In July 1948, 5th Bahawalpur Light Infantry was raised from Muslim officers and men of 2nd Patiala Infantry and other non-Muslim states of Punjab, who had opted for Pakistan. It was redesignated as 4 Bahawalpur in 1952. In 1956, a major reorganization took place in Pakistan Army and the existing infantry regiments were amalgamated to form larger regimental groups. As a result, the Bahawalpur Regiment was merged with the Baluch Regiment.
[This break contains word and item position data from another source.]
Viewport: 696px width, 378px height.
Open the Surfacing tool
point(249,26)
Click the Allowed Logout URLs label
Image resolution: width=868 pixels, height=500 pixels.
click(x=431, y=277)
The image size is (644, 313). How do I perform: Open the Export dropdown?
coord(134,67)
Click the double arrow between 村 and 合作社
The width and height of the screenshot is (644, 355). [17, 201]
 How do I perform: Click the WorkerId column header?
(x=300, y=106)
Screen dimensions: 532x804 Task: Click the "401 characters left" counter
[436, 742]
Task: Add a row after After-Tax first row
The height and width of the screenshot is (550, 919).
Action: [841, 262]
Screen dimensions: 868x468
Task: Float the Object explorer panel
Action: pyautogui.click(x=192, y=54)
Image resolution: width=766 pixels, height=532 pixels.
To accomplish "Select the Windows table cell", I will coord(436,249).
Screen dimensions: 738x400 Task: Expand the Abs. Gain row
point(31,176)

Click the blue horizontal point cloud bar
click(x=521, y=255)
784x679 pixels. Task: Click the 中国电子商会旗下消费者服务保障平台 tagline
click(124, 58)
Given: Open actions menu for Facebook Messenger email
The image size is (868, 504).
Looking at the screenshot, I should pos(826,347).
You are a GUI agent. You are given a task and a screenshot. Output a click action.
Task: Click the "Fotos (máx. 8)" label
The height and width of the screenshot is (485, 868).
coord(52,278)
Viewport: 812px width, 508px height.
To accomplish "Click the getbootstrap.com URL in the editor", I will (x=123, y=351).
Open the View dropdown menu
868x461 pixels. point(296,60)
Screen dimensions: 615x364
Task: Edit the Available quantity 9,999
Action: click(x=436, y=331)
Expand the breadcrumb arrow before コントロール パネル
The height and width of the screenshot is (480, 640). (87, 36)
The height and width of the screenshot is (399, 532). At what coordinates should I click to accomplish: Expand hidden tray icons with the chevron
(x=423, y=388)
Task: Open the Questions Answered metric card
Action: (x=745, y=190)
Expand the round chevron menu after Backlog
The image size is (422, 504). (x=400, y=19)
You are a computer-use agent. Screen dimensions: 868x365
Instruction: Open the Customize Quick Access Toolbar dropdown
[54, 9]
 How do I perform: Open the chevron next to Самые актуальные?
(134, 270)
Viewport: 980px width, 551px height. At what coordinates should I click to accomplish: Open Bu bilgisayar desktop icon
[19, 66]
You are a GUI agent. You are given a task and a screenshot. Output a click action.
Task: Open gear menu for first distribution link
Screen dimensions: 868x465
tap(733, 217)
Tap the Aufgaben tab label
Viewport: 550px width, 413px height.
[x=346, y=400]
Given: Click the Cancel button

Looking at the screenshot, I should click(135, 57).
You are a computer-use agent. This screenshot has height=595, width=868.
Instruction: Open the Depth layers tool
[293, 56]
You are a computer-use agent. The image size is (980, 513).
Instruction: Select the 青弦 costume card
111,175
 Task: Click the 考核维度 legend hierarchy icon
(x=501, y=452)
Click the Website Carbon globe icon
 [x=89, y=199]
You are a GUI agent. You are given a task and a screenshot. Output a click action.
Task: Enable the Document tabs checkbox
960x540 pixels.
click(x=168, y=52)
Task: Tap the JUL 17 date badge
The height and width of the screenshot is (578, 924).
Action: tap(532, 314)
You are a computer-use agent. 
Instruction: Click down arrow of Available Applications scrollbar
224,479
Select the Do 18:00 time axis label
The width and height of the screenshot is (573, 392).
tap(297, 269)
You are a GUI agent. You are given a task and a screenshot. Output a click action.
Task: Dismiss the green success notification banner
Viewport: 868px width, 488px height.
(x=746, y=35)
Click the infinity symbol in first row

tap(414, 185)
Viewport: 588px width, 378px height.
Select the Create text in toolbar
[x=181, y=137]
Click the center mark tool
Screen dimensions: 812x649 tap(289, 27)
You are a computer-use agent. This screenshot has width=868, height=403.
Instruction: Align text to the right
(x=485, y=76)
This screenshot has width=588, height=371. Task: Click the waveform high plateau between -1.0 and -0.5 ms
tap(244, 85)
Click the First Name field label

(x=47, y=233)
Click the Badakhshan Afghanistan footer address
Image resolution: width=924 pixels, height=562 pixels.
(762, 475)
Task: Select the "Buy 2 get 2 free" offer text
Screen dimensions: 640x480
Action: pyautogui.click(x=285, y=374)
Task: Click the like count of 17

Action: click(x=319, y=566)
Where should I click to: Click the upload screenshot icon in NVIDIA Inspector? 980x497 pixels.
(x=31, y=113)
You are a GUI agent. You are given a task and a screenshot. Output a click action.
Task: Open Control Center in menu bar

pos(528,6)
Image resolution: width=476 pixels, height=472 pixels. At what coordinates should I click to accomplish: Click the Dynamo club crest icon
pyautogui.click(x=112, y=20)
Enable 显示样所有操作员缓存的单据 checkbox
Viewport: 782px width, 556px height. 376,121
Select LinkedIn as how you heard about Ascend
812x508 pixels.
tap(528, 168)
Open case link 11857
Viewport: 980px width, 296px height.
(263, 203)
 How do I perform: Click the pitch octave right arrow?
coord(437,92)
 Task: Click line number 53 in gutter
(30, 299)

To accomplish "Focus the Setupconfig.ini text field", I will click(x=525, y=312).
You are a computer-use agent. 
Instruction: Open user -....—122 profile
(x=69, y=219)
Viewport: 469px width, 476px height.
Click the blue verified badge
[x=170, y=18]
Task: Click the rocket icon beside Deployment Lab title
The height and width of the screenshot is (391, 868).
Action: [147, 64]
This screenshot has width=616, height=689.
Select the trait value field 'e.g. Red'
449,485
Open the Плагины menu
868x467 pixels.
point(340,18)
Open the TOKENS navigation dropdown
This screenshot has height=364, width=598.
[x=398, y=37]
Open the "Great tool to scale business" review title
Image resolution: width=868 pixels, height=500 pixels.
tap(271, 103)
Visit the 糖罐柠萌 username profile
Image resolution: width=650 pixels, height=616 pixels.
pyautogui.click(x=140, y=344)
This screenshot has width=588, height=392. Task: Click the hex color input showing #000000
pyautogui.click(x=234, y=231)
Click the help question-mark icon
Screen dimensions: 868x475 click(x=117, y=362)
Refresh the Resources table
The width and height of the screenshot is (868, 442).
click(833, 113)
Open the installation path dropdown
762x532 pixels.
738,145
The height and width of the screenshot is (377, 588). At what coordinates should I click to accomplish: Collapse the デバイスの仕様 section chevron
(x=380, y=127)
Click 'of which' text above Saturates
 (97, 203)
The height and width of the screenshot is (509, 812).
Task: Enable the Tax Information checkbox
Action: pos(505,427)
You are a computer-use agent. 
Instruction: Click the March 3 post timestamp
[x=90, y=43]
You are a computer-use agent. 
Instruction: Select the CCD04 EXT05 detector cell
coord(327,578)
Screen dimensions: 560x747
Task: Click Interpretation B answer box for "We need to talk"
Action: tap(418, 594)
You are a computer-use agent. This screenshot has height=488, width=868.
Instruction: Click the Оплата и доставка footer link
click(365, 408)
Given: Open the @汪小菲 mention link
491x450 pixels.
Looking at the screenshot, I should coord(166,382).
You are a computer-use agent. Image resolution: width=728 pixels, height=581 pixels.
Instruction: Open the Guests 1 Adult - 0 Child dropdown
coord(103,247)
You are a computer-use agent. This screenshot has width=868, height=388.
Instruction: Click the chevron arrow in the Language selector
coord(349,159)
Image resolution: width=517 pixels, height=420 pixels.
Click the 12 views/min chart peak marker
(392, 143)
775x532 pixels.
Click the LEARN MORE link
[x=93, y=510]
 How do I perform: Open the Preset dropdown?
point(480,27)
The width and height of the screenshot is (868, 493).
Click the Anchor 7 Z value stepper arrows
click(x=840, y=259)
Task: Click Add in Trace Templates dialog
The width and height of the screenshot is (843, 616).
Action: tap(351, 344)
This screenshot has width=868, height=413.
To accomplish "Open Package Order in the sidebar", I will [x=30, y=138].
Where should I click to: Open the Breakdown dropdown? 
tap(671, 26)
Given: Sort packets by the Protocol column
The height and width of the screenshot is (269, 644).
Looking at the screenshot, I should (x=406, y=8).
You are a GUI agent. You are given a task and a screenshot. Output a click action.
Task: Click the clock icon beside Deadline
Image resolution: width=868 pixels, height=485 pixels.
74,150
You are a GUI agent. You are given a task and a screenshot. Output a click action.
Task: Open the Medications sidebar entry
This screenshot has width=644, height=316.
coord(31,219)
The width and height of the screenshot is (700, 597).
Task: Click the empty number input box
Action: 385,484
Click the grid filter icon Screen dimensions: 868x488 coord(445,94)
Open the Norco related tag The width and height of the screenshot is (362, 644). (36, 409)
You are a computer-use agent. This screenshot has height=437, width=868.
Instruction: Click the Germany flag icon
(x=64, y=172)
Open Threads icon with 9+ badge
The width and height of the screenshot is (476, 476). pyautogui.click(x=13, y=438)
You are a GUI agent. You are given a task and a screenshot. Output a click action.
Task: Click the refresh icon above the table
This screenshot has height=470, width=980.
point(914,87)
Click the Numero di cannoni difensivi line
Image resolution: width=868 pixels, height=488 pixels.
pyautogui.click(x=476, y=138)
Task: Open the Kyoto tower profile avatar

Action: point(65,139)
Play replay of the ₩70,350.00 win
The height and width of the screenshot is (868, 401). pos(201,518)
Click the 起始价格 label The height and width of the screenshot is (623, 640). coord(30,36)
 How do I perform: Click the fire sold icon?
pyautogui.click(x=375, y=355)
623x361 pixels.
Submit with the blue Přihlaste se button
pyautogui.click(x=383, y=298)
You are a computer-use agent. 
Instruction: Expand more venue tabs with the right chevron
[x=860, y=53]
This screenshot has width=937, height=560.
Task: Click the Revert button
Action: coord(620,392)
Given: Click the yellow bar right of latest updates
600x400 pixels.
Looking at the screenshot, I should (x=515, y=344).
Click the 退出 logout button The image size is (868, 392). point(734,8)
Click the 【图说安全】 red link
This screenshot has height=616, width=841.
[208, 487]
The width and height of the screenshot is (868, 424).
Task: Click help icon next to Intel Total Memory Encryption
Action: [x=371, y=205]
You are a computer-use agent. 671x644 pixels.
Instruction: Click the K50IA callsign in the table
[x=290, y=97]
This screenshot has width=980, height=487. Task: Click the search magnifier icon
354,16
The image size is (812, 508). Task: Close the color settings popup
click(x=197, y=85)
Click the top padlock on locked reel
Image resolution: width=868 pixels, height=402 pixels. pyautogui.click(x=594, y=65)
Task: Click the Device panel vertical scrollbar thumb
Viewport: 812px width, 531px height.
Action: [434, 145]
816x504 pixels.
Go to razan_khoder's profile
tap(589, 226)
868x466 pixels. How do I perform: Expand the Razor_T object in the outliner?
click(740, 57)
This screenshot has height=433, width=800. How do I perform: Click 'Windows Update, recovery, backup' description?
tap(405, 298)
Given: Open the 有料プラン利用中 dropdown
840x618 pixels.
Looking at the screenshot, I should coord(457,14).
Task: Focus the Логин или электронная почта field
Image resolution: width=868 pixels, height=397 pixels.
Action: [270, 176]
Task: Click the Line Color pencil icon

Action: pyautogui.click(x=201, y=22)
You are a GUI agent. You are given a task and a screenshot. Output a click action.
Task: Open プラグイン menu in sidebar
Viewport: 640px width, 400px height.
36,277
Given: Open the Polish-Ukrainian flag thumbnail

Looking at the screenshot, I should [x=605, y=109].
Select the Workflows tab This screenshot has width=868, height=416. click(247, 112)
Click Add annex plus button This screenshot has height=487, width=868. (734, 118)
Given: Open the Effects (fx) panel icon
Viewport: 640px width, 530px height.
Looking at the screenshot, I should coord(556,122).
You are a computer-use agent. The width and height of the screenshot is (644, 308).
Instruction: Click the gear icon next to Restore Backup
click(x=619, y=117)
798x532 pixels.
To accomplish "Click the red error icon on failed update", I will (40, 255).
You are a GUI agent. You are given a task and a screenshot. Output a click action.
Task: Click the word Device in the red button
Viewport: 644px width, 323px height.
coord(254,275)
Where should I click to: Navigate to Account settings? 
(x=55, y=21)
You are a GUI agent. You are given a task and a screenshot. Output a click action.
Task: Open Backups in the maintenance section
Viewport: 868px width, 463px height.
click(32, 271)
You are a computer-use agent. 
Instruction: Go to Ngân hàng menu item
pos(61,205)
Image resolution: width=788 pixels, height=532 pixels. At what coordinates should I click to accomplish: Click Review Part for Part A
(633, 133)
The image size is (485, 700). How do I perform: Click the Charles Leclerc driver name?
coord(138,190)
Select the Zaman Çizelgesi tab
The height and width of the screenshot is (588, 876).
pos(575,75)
The new line up of Bahawalpur Infantry with its supporting artillery regiment was:
- 1st (Sadiq) Battalion The Bahawalpur Regiment - 8th Battalion The Baluch Regiment
- 2nd (Haroon) Battalion The Bahawalpur Regiment - 9th Battalion The Baluch Regiment
- 3rd (Abbas) Battalion The Bahawalpur Regiment - 20th Battalion The Baluch Regiment
- 4th Battalion The Bahawalpur Regiment - 21st Battalion The Baluch Regiment
- 1st Bahawalpur Field Artillery Regiment- 14 Field Regiment Artillery

==Battle honours of the Bahawalpur Regiment==
- Battle honours awarded by the Governments of British India and Pakistan
Suez Canal, Egypt 1915-17, Gaza, Megiddo, Nablus, Palestine 1917–18, NW Frontier, India 1917, Baluchistan 1918, Johore, Singapore Island, Malaya 1941–42.
- Battle honours awarded by the Nawab of Bahawalpur
1st Kabul War 1837, Multan Campaign 1848, Mutiny 1857, 2nd Kabul War 1879, Great War 1914-18, East Africa 1915, Mesopotamia 1915, Persian Gulf 1916-18, Jordan Valley 1918, Waziristan 1917, Marri Field Force 1918, Afghanistan 1919, Kot Sabzal 1930.